Vorliegender Auszug
Dann kamen die »Klonkrieger« und meine schlimmsten Befürchtungen wurden wahr: es ging noch schlechter, noch verworrener, noch überladener, noch langweiliger. Das schlimmste war der pubertierende Annakin, ein Kotzbrocken wie aus dem Bilderbuch. Das fiel jedem Kinozuschauer auf, nur nicht seinem bärtigen Jedimeister.

Die Vorschußlorbeeren für den dritten Teil bewogen mich dann tatsächlich, den Film im Kino anzusehen. Es ist ein Glück, daß ich am Kinotag ging und nur 4,50 Euro ausgab für den schlechtesten Film, den ich seit langer, langer Zeit im Kino gesehen habe. Die ersten Minuten sind noch durchaus packend, aber dann, ca. 130 Minuten vor Schluß, hat Lucas sein Pulver bereits verschossen, und der Film offenbart sich mehr und mehr als das, was er wirklich ist: ein unglaublich schlecht geschriebenes, gespieltes und inszeniertes Nichts, eine mehr als zweistündige Werbeveranstaltung für Lucas’ Trickfirma ILM. Der Film macht schlichtweg keinen Spaß, nach einer knappen Stunde begann ich, immer wieder auf die Uhr zu sehen und mich zu fragen, warum ich über zwei Stunden meiner Lebenszeit verschwenden sollte mit der totalen Zerstörung des Kinomythos, der meine Liebe zum Film geweckt hatte.

Aufgabe 1
Kannst du die Datensätze, beginnend mit der Zeile mit „Given: Export answers as CSV“ und weiter bis zum Ende der Datensätze, in eine Markdown-Tabelle mit den Spalten „Nummer“ und „Datensatzzeile“ umwandeln? Leerzeilen bleiben dabei weg.

Bereitgestelltes Material
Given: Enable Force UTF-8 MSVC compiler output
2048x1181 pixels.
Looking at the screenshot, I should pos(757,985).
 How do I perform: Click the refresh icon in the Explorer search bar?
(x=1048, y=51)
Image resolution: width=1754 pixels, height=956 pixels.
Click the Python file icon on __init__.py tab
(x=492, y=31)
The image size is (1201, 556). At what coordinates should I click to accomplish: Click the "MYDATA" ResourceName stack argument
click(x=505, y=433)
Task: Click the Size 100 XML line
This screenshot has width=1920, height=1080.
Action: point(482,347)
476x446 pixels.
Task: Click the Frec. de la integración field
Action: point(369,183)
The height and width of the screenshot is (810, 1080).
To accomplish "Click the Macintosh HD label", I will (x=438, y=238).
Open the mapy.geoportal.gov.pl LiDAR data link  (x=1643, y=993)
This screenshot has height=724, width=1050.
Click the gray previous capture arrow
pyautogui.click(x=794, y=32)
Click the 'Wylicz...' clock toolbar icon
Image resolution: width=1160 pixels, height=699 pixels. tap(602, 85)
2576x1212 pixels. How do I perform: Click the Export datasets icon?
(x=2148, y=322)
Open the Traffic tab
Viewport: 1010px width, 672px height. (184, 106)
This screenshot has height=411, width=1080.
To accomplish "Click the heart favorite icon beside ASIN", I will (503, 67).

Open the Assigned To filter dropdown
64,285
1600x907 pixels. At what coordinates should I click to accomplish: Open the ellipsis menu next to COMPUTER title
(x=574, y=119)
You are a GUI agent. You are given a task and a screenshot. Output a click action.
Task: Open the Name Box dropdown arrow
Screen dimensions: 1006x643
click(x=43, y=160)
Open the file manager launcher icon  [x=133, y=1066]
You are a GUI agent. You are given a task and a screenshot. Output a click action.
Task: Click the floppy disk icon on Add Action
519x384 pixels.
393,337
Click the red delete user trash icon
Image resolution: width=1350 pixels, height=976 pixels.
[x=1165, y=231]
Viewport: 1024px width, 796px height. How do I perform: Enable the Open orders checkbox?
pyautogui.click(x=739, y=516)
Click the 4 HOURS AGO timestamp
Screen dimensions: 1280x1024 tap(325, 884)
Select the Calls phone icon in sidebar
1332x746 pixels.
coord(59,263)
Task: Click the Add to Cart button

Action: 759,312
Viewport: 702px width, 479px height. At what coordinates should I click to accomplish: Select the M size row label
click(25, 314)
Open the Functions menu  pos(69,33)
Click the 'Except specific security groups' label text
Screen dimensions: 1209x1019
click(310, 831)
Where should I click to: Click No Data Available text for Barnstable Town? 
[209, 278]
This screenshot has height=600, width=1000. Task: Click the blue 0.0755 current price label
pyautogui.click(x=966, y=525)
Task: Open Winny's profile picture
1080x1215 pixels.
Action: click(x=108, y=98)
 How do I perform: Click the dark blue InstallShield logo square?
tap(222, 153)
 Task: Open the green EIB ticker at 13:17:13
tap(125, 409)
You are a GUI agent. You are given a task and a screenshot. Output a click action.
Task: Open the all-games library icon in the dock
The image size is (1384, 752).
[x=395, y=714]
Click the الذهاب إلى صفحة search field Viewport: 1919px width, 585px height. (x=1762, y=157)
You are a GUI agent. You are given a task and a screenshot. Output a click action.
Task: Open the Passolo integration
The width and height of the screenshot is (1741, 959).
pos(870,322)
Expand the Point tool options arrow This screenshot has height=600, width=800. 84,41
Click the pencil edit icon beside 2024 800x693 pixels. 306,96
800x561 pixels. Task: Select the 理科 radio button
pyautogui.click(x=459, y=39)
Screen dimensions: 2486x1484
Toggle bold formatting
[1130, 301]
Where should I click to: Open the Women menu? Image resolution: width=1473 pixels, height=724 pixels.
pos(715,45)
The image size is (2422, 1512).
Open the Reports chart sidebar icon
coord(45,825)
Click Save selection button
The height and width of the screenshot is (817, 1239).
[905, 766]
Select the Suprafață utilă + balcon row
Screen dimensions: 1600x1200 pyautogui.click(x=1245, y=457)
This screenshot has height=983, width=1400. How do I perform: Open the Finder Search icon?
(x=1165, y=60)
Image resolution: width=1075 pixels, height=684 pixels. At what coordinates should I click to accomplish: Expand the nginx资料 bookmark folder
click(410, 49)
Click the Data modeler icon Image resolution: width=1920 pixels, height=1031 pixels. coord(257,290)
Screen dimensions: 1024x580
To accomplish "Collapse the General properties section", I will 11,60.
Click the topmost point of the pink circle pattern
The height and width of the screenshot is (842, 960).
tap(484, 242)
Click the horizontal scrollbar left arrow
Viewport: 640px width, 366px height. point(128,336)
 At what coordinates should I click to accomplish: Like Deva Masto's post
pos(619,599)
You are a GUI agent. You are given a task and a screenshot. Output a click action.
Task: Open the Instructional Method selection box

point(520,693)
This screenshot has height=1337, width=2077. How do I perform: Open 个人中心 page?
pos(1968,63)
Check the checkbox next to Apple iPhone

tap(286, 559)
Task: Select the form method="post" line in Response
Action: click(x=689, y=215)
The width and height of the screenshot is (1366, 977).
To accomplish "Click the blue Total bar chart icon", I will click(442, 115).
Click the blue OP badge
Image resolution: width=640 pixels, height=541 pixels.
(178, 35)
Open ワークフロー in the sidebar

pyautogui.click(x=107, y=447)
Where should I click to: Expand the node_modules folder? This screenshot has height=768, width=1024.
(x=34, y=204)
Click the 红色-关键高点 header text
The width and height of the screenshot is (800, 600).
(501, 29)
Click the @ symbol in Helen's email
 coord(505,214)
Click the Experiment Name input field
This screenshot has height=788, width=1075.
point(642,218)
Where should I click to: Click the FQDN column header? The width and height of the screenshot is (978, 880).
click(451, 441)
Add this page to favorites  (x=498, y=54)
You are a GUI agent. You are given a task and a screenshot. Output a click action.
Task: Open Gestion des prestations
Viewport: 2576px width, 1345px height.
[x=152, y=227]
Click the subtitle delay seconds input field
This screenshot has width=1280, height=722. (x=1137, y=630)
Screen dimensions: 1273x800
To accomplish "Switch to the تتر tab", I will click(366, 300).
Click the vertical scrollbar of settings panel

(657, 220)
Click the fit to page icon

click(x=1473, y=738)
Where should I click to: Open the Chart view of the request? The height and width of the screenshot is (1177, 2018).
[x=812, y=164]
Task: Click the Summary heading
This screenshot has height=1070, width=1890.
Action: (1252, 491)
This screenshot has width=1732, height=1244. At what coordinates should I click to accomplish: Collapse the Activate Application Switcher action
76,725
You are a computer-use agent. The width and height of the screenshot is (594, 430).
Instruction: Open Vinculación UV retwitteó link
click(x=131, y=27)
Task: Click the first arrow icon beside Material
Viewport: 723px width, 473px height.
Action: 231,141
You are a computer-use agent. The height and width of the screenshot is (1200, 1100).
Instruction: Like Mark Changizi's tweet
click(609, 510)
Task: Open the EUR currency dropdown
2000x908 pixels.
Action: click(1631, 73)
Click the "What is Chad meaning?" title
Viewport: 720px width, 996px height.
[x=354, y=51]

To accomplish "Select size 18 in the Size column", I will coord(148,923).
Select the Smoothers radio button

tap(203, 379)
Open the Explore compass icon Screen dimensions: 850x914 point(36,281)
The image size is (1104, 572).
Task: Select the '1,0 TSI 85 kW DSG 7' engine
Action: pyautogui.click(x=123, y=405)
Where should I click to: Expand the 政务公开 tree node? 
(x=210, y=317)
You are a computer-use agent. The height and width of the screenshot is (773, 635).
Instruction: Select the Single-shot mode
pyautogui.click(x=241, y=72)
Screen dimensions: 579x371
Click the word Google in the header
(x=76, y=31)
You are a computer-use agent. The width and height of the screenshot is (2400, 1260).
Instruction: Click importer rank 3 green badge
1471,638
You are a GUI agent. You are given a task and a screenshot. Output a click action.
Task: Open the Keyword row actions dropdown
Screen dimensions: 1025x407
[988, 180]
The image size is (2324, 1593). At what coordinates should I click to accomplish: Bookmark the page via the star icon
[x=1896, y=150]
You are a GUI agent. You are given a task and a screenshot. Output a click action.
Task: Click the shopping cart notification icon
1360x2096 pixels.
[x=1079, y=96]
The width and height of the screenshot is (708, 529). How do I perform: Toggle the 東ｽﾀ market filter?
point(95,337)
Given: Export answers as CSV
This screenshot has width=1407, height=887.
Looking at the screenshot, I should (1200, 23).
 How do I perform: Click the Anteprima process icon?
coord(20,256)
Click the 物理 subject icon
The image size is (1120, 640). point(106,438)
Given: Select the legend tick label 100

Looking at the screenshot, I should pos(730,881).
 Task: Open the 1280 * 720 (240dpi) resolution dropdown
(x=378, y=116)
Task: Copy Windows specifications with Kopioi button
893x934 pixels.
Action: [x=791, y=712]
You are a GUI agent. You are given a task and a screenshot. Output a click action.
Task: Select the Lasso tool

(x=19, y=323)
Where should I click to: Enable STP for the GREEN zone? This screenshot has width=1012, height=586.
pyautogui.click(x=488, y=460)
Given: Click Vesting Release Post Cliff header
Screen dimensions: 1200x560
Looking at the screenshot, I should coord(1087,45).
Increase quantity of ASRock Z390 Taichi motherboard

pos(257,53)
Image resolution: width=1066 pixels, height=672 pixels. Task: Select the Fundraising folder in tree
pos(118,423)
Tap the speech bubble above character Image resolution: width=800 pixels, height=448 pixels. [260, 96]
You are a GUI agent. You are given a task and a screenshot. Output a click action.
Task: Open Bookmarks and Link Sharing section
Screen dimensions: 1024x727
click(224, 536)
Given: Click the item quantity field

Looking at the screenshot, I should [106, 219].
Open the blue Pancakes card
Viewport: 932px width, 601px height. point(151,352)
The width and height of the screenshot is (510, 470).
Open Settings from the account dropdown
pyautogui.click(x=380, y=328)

Aufgabe 2
Wie lautet der Abschnitt der Filmkritik, der mit „Die Vorschußlorbeeren für“ beginnt und bis „Film geweckt hatte.“ reicht? Gib ihn wortgetreu wieder.

Lösung 1
| Nummer | Datensatzzeile |
|---|---|
| 1 | Given: Export answers as CSV |
| 2 | This screenshot has width=1407, height=887. |
| 3 | Looking at the screenshot, I should (1200, 23). |
| 4 |  How do I perform: Click the Anteprima process icon? |
| 5 | coord(20,256) |
| 6 | Click the 物理 subject icon |
| 7 | The image size is (1120, 640). point(106,438) |
| 8 | Given: Select the legend tick label 100 |
| 9 | Looking at the screenshot, I should pos(730,881). |
| 10 |  Task: Open the 1280 * 720 (240dpi) resolution dropdown |
| 11 | (x=378, y=116) |
| 12 | Task: Copy Windows specifications with Kopioi button |
| 13 | 893x934 pixels. |
| 14 | Action: [x=791, y=712] |
| 15 | You are a GUI agent. You are given a task and a screenshot. Output a click action. |
| 16 | Task: Select the Lasso tool |
| 17 | (x=19, y=323) |
| 18 | Where should I click to: Enable STP for the GREEN zone? This screenshot has width=1012, height=586. |
| 19 | pyautogui.click(x=488, y=460) |
| 20 | Given: Click Vesting Release Post Cliff header |
| 21 | Screen dimensions: 1200x560 |
| 22 | Looking at the screenshot, I should coord(1087,45). |
| 23 | Increase quantity of ASRock Z390 Taichi motherboard |
| 24 | pos(257,53) |
| 25 | Image resolution: width=1066 pixels, height=672 pixels. Task: Select the Fundraising folder in tree |
| 26 | pos(118,423) |
| 27 | Tap the speech bubble above character Image resolution: width=800 pixels, height=448 pixels. [260, 96] |
| 28 | You are a GUI agent. You are given a task and a screenshot. Output a click action. |
| 29 | Task: Open Bookmarks and Link Sharing section |
| 30 | Screen dimensions: 1024x727 |
| 31 | click(224, 536) |
| 32 | Given: Click the item quantity field |
| 33 | Looking at the screenshot, I should [106, 219]. |
| 34 | Open the blue Pancakes card |
| 35 | Viewport: 932px width, 601px height. point(151,352) |
| 36 | The width and height of the screenshot is (510, 470). |
| 37 | Open Settings from the account dropdown |
| 38 | pyautogui.click(x=380, y=328) |

Lösung 2
Die Vorschußlorbeeren für den dritten Teil bewogen mich dann tatsächlich, den Film im Kino anzusehen. Es ist ein Glück, daß ich am Kinotag ging und nur 4,50 Euro ausgab für den schlechtesten Film, den ich seit langer, langer Zeit im Kino gesehen habe. Die ersten Minuten sind noch durchaus packend, aber dann, ca. 130 Minuten vor Schluß, hat Lucas sein Pulver bereits verschossen, und der Film offenbart sich mehr und mehr als das, was er wirklich ist: ein unglaublich schlecht geschriebenes, gespieltes und inszeniertes Nichts, eine mehr als zweistündige Werbeveranstaltung für Lucas’ Trickfirma ILM. Der Film macht schlichtweg keinen Spaß, nach einer knappen Stunde begann ich, immer wieder auf die Uhr zu sehen und mich zu fragen, warum ich über zwei Stunden meiner Lebenszeit verschwenden sollte mit der totalen Zerstörung des Kinomythos, der meine Liebe zum Film geweckt hatte.